Degarmo moved his foot on the ground. "The sands are running against you, fellow," he said grimly. "Speak your little piece while you can."

"Mildred didn't positively have to have Crystal Kingsley's car and clothes and credentials and what not, but they helped. What money she had must have helped a great deal, and Kingsley says she liked to have a good deal of money with her. Also she must have had jewelry which could eventually be turned into money. All this made killing her a rational as well as an agreeable thing to do. That disposes of motive, and we come to means and opportunity.

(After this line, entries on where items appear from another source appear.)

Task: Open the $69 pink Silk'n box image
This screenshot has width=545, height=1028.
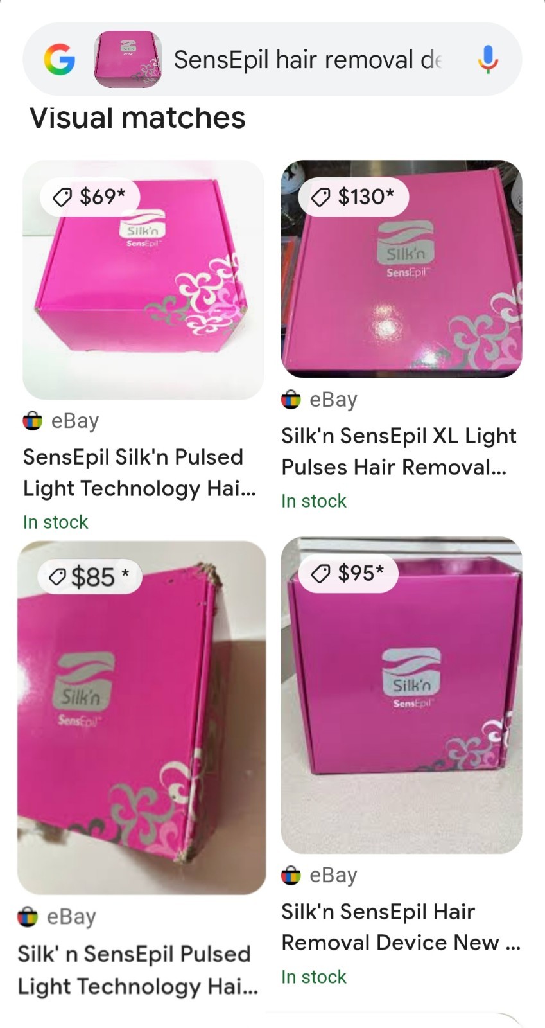Action: 143,279
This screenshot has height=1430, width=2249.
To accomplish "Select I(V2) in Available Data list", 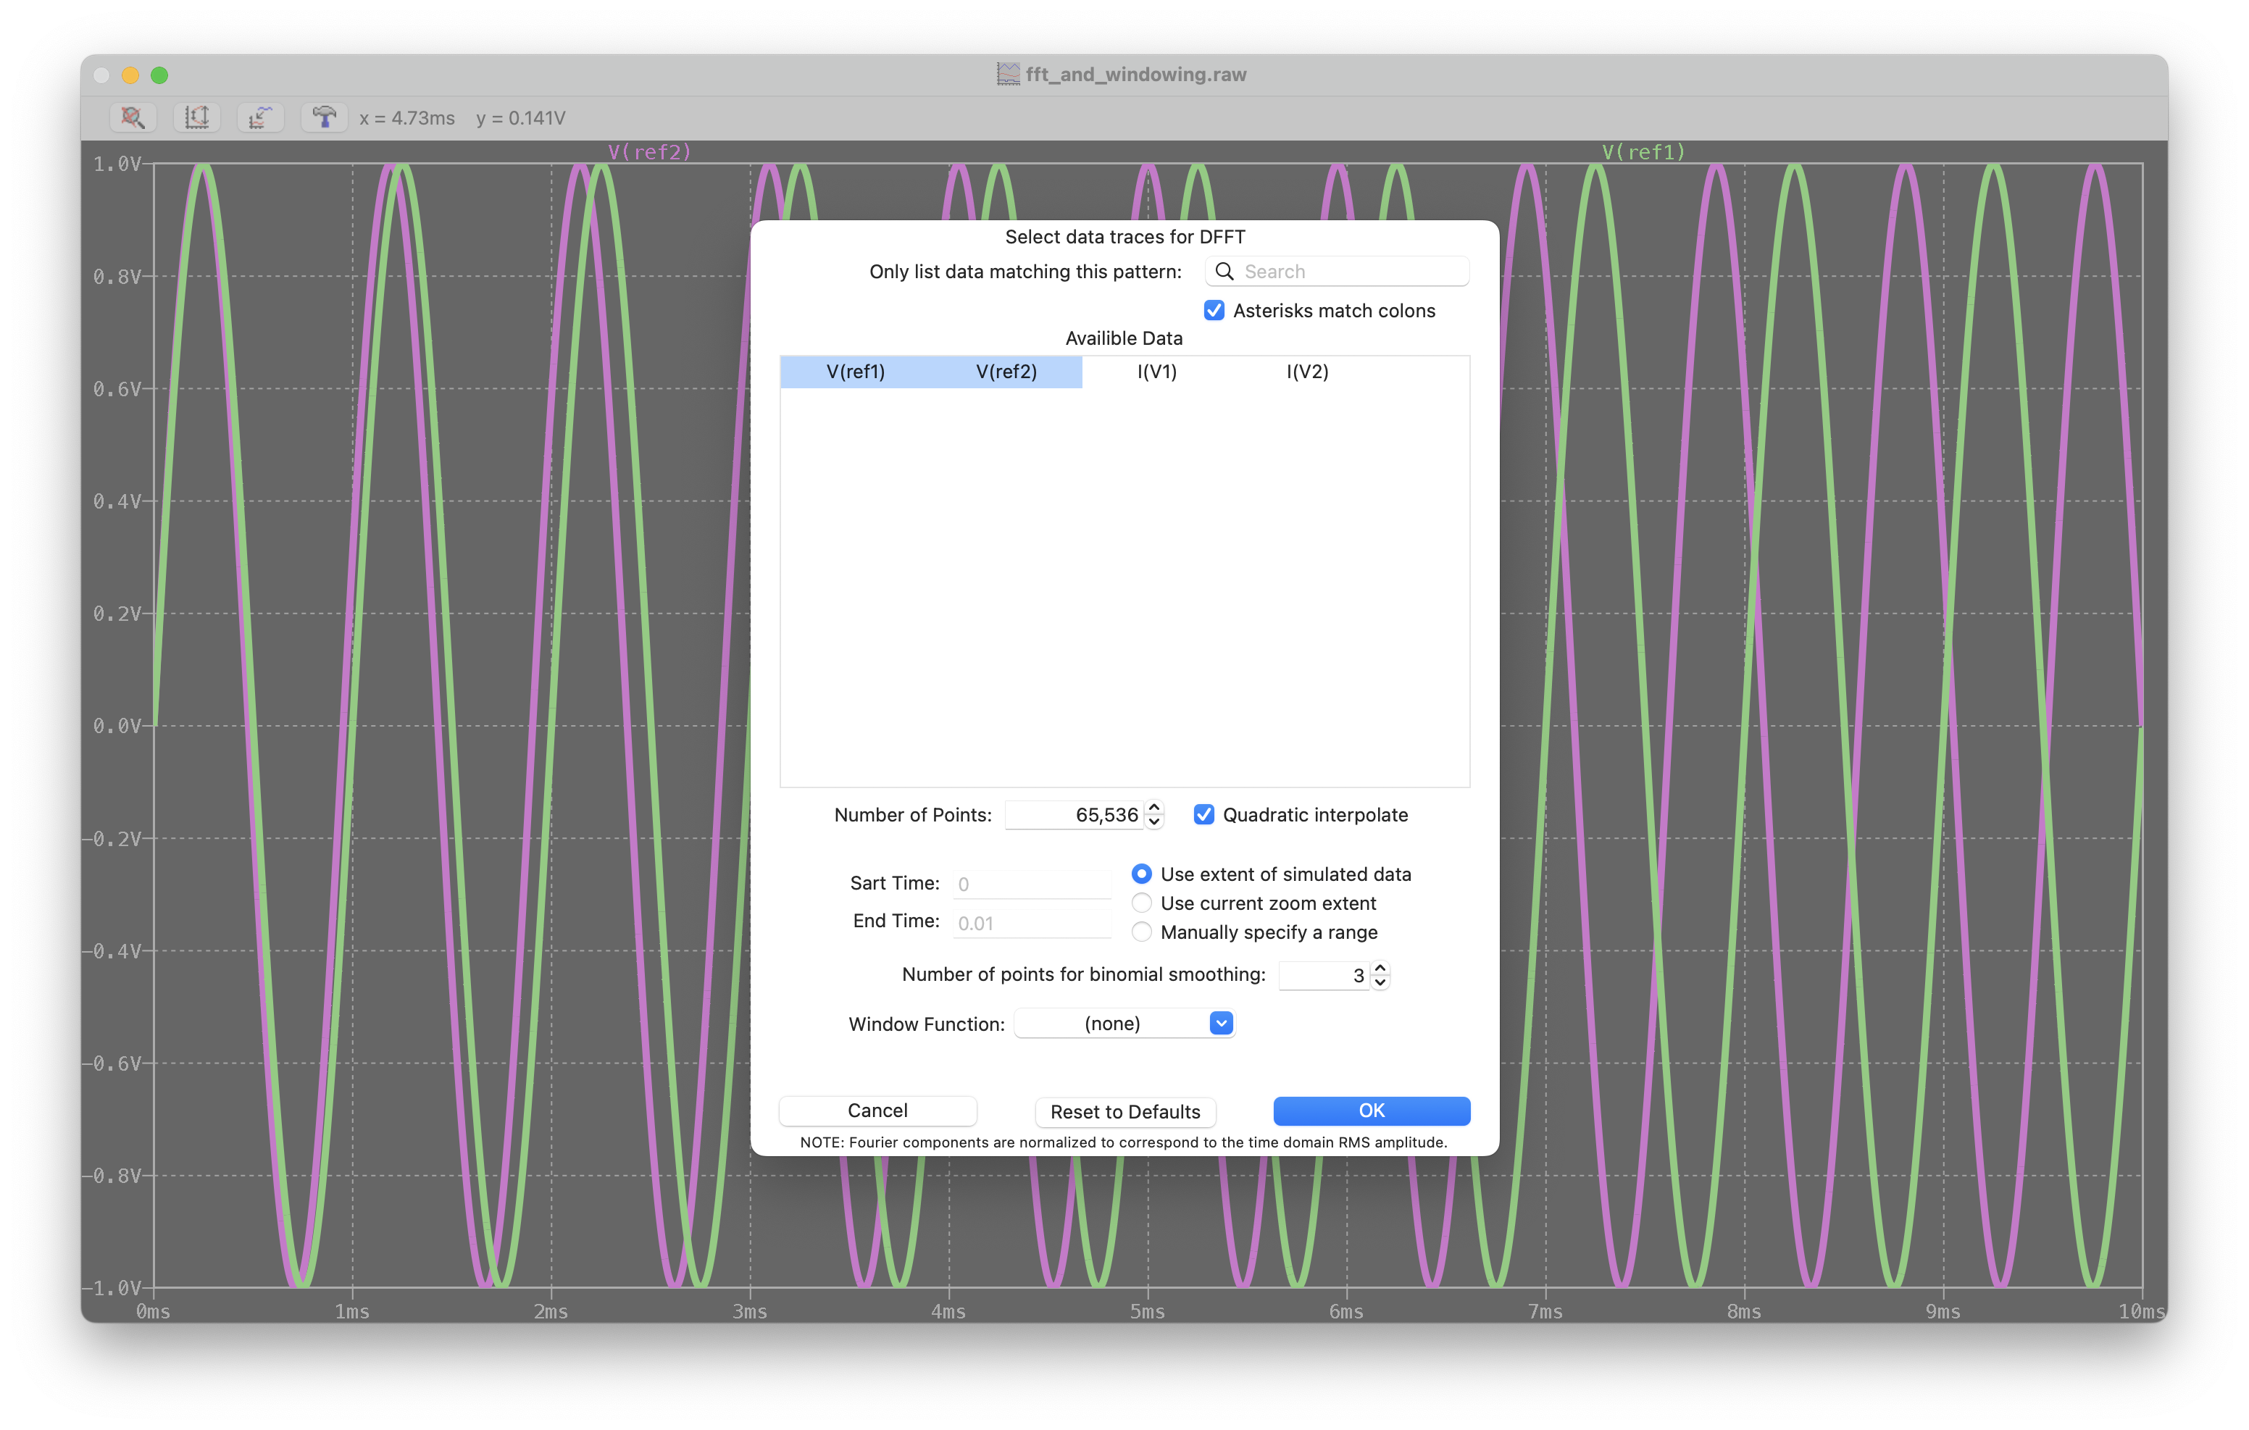I will tap(1307, 372).
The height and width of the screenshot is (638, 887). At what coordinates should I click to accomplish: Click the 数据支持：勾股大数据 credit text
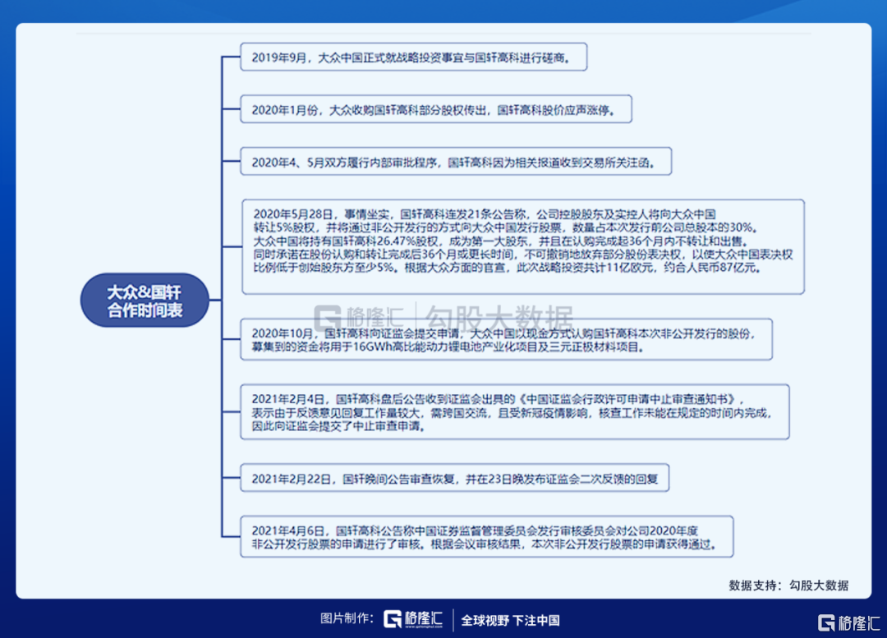click(x=788, y=585)
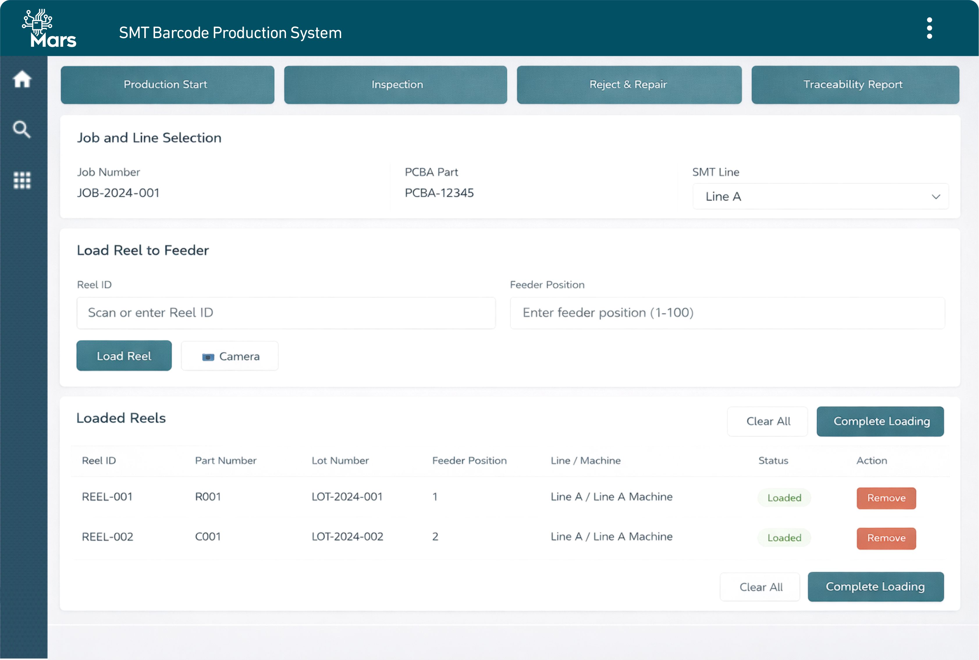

"The opportunity was made to order for her. She had quarreled with Bill and he had gone off to get drunk. She knew her Bill and how drunk he could get and how long he would stay away. She needed time. Time was of the essence. She had to assume that there was time. Otherwise the whole thing flopped. She had to pack her own clothes and take them in her car to Coon Lake and hide them there, because they had to be gone. She had to walk back. She had to murder Crystal Kingsley and dress her in Muriel's clothes and get her down in the lake. All that took time. As to the murder itself, I imagine she got her drunk or knocked her on the head and drowned her in the bathtub in this cabin. That would be logical and simple too. She was a nurse, she knew how to handle things like bodies. She knew how to swim—we have it from Bill that she was a fine swimmer. And a drowned body will sink. All she had to do was guide it down into the deep water where she wanted it. There is nothing in all this beyond the powers of one woman who could swim. She did it, she dressed in Crystal Kingsley's clothes, packed what else of hers she wanted, got into Crystal Kingsley's car and departed. And at San Bernardino she ran into her first snag, Lavery.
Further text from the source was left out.